Retype the stretch of lines from the one containing "The image size is (966, 510)." through the one containing "[1367, 158]", keeping every character as it is.

--- Start Stored data ---

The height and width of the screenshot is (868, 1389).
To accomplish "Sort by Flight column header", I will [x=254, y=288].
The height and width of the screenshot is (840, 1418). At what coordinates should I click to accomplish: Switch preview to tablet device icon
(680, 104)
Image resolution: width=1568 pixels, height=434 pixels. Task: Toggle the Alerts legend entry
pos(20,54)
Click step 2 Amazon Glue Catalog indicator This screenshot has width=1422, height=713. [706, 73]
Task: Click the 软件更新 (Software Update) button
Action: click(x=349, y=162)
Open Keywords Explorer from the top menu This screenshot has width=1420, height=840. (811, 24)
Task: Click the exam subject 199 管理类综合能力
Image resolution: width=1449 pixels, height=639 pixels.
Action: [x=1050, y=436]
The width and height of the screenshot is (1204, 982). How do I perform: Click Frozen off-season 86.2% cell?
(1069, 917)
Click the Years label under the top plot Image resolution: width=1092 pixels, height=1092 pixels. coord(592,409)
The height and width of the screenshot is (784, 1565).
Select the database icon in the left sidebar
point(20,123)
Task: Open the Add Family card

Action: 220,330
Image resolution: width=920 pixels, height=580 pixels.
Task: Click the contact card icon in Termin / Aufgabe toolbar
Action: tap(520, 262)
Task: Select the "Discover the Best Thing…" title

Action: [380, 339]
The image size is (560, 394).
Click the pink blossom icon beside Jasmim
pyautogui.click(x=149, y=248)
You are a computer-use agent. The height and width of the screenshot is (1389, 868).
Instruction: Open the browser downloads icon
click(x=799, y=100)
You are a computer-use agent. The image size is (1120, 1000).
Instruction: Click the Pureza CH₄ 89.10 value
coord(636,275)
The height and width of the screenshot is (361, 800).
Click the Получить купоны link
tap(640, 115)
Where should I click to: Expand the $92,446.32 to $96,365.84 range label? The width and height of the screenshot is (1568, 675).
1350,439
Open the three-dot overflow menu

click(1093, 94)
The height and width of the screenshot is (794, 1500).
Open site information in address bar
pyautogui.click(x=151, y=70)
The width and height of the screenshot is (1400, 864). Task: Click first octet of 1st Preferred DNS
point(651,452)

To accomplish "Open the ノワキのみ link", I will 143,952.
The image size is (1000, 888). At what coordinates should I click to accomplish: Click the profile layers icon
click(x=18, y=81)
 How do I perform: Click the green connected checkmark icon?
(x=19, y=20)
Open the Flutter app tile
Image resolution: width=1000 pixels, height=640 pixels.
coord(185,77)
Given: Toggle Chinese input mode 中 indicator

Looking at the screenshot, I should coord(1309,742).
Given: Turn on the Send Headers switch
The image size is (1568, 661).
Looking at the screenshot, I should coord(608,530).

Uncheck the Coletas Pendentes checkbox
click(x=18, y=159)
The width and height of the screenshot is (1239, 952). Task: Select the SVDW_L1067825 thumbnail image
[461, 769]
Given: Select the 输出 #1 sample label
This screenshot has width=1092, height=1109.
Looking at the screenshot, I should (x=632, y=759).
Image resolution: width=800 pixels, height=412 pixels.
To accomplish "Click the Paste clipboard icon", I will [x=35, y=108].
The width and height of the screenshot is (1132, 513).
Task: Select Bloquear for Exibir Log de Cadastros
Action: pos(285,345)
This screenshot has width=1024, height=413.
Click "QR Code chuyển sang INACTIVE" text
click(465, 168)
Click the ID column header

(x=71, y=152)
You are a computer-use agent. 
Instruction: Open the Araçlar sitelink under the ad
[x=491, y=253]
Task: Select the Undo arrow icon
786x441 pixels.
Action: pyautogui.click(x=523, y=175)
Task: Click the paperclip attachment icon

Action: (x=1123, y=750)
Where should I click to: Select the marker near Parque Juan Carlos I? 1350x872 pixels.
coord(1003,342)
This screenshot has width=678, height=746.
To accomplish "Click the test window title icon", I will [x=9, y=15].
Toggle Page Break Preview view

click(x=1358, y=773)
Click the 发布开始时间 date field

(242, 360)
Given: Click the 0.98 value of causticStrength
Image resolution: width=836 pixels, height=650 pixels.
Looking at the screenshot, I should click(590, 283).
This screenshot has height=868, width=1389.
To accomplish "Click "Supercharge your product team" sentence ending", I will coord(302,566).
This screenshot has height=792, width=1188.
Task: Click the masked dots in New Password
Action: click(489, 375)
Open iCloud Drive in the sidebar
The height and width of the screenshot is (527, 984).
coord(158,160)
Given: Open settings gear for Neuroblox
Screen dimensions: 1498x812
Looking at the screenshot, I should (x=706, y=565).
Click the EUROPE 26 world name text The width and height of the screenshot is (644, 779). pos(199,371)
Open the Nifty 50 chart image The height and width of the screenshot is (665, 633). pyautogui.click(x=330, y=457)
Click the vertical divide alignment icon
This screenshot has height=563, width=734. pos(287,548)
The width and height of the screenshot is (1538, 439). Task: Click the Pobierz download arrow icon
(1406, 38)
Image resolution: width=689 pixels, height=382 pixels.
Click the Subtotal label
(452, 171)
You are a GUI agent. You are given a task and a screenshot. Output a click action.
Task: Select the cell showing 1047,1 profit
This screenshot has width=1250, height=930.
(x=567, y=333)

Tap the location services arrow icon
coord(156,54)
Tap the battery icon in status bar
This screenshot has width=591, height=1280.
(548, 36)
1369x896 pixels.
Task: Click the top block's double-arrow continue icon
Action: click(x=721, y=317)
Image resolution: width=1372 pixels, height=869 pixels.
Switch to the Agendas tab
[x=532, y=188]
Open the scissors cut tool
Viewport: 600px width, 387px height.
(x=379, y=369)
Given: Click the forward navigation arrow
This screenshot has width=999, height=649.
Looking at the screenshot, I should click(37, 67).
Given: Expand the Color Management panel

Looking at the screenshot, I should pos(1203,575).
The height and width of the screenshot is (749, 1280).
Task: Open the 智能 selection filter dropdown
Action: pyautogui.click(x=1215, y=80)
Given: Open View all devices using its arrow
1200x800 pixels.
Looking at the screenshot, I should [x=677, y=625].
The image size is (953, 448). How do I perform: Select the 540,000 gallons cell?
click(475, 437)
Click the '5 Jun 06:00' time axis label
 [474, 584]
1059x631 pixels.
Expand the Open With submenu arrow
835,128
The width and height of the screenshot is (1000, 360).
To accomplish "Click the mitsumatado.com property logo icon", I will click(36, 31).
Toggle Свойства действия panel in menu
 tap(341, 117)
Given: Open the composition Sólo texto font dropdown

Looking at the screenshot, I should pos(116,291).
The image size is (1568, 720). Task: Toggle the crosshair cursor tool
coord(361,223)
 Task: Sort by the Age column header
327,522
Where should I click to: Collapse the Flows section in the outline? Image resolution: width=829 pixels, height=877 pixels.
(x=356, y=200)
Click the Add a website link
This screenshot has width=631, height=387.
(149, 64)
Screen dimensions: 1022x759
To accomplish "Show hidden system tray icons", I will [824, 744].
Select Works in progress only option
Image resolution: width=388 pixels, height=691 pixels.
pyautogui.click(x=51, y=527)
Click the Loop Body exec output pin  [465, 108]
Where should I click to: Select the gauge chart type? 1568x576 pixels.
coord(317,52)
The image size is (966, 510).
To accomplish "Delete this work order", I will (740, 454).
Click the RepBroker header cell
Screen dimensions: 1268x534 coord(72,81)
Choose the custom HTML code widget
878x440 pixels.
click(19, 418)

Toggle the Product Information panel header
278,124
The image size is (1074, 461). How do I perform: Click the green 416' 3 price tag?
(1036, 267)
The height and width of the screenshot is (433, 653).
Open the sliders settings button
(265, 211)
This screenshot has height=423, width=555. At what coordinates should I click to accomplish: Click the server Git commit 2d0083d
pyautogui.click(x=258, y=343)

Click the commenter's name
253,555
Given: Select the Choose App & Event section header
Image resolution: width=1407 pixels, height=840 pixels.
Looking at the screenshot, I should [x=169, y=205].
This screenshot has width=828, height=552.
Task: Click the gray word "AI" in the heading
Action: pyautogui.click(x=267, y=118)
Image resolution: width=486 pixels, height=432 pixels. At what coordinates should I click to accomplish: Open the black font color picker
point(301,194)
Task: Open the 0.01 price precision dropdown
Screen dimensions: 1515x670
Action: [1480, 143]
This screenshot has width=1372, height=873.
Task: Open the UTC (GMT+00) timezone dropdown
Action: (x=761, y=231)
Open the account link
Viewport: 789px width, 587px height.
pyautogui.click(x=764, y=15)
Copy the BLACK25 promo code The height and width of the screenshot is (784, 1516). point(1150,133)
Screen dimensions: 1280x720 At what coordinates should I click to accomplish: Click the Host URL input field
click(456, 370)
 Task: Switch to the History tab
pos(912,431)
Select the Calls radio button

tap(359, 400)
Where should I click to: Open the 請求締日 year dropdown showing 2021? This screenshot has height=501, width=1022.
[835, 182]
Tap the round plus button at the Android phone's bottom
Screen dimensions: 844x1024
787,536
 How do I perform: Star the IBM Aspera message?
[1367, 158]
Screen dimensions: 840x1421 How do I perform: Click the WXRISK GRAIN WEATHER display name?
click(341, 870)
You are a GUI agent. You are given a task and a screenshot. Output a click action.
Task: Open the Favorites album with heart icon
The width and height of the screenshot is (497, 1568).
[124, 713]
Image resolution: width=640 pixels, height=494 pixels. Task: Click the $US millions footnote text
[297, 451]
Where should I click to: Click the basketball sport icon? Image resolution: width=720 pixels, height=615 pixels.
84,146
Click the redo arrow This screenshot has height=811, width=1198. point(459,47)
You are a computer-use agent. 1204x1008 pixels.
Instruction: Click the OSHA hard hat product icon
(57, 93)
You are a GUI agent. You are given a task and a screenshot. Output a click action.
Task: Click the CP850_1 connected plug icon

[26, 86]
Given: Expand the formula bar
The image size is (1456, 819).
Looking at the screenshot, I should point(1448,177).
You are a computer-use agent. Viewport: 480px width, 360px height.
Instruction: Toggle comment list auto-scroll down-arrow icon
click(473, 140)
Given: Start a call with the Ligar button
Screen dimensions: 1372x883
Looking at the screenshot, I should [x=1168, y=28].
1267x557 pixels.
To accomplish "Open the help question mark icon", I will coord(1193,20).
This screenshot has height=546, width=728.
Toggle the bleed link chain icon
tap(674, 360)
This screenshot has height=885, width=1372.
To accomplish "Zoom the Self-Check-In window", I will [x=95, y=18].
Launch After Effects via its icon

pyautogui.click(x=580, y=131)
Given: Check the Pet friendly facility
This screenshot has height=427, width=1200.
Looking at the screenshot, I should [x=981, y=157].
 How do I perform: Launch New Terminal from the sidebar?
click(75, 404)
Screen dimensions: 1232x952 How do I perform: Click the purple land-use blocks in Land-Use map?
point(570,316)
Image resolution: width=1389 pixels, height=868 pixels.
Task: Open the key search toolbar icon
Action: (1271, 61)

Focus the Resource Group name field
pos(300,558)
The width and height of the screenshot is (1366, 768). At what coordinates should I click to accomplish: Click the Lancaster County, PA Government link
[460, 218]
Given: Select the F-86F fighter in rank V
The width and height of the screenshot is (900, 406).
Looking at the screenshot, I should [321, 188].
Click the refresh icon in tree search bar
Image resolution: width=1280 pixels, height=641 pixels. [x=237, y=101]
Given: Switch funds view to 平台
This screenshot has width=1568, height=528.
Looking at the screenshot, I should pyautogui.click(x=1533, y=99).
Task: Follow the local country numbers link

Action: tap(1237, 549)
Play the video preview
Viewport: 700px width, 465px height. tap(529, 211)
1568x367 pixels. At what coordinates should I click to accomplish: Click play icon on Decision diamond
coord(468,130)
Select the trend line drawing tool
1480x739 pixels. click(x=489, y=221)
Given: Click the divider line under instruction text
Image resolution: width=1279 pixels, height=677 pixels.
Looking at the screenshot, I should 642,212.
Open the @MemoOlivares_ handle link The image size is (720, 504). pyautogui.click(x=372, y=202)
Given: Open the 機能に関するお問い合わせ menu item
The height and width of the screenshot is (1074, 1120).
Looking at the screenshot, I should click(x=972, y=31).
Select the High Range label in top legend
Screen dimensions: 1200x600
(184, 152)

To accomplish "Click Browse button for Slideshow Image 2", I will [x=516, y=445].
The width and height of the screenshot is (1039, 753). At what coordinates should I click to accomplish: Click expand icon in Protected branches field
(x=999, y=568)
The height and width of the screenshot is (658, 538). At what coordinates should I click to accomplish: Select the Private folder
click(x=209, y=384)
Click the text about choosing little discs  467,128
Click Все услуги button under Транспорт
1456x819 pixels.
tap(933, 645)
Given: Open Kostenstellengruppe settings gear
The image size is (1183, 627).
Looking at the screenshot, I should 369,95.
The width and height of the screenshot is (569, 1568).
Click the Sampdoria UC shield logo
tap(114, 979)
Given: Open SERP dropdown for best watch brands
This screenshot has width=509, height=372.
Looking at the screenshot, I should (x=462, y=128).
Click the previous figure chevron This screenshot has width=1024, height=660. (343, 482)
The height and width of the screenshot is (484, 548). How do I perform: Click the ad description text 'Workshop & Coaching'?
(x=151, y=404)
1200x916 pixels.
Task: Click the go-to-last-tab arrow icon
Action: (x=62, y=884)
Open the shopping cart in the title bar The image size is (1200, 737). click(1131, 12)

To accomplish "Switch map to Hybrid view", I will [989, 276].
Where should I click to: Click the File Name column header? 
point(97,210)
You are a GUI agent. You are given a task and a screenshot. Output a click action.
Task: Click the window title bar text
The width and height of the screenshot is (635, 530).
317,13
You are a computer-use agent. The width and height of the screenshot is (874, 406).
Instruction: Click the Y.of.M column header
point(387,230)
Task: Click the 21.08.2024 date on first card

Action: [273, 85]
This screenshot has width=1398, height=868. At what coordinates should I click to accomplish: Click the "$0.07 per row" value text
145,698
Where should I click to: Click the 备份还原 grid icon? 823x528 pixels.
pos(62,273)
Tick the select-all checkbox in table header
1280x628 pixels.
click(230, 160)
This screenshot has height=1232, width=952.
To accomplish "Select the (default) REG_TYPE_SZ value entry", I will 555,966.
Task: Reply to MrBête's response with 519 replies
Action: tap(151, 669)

--- End Stored data ---

§ **Task output**:
The image size is (966, 510).
To accomplish "Delete this work order", I will (740, 454).
Click the RepBroker header cell
Screen dimensions: 1268x534 coord(72,81)
Choose the custom HTML code widget
878x440 pixels.
click(19, 418)

Toggle the Product Information panel header
278,124
The image size is (1074, 461). How do I perform: Click the green 416' 3 price tag?
(1036, 267)
The height and width of the screenshot is (433, 653).
Open the sliders settings button
(265, 211)
This screenshot has height=423, width=555. At what coordinates should I click to accomplish: Click the server Git commit 2d0083d
pyautogui.click(x=258, y=343)

Click the commenter's name
253,555
Given: Select the Choose App & Event section header
Image resolution: width=1407 pixels, height=840 pixels.
Looking at the screenshot, I should [x=169, y=205].
This screenshot has width=828, height=552.
Task: Click the gray word "AI" in the heading
Action: pyautogui.click(x=267, y=118)
Image resolution: width=486 pixels, height=432 pixels. At what coordinates should I click to accomplish: Open the black font color picker
point(301,194)
Task: Open the 0.01 price precision dropdown
Screen dimensions: 1515x670
Action: [1480, 143]
This screenshot has width=1372, height=873.
Task: Open the UTC (GMT+00) timezone dropdown
Action: (x=761, y=231)
Open the account link
Viewport: 789px width, 587px height.
pyautogui.click(x=764, y=15)
Copy the BLACK25 promo code The height and width of the screenshot is (784, 1516). point(1150,133)
Screen dimensions: 1280x720 At what coordinates should I click to accomplish: Click the Host URL input field
click(456, 370)
 Task: Switch to the History tab
pos(912,431)
Select the Calls radio button

tap(359, 400)
Where should I click to: Open the 請求締日 year dropdown showing 2021? This screenshot has height=501, width=1022.
[835, 182]
Tap the round plus button at the Android phone's bottom
Screen dimensions: 844x1024
787,536
 How do I perform: Star the IBM Aspera message?
[1367, 158]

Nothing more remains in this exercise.